START DATA
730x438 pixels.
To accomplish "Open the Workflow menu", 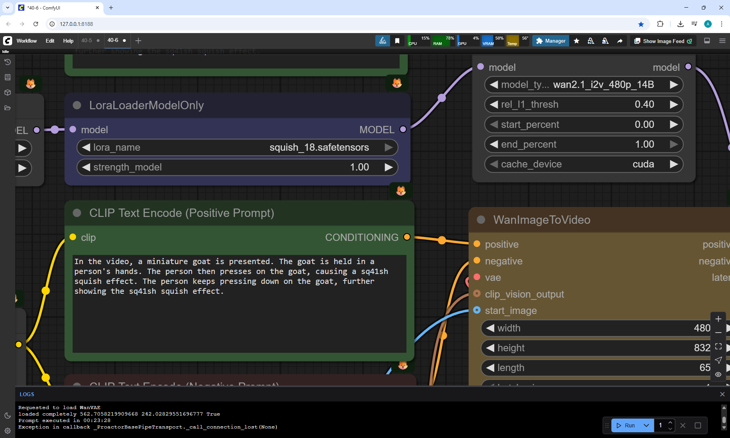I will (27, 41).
END DATA
START DATA
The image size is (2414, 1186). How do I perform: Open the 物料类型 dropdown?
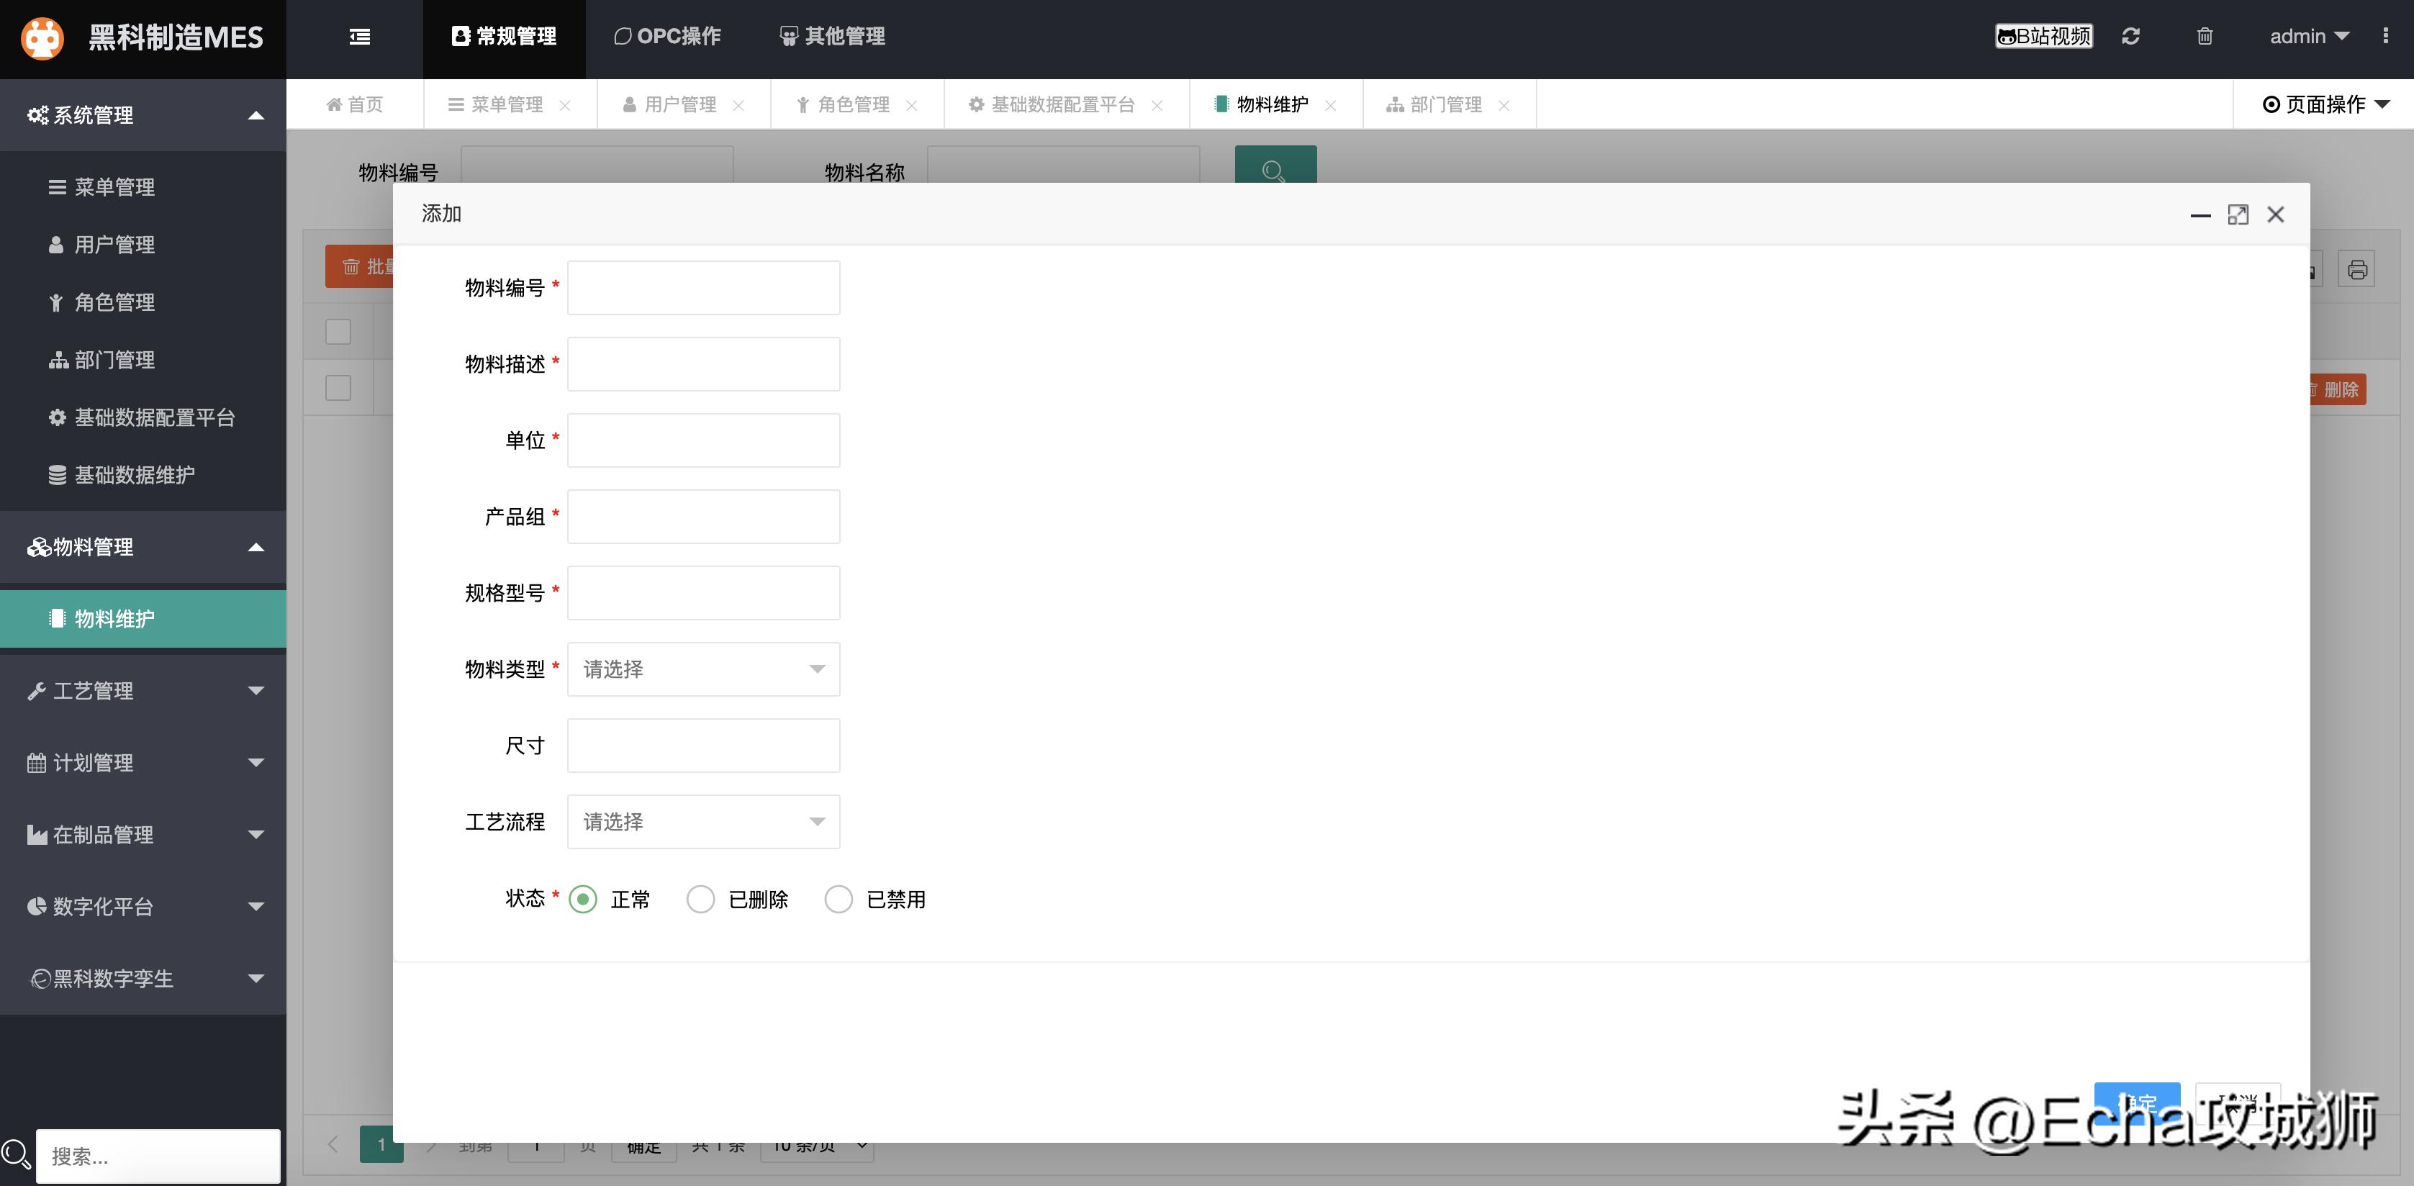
END DATA
START DATA
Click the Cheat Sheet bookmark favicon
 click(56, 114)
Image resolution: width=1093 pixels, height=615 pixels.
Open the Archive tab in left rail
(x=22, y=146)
END DATA
» GOAL OF THE EXERCISE
Using the records above, list each line that includes "pixels".

» THE COMPLETED TASK
730x438 pixels.
Image resolution: width=1093 pixels, height=615 pixels.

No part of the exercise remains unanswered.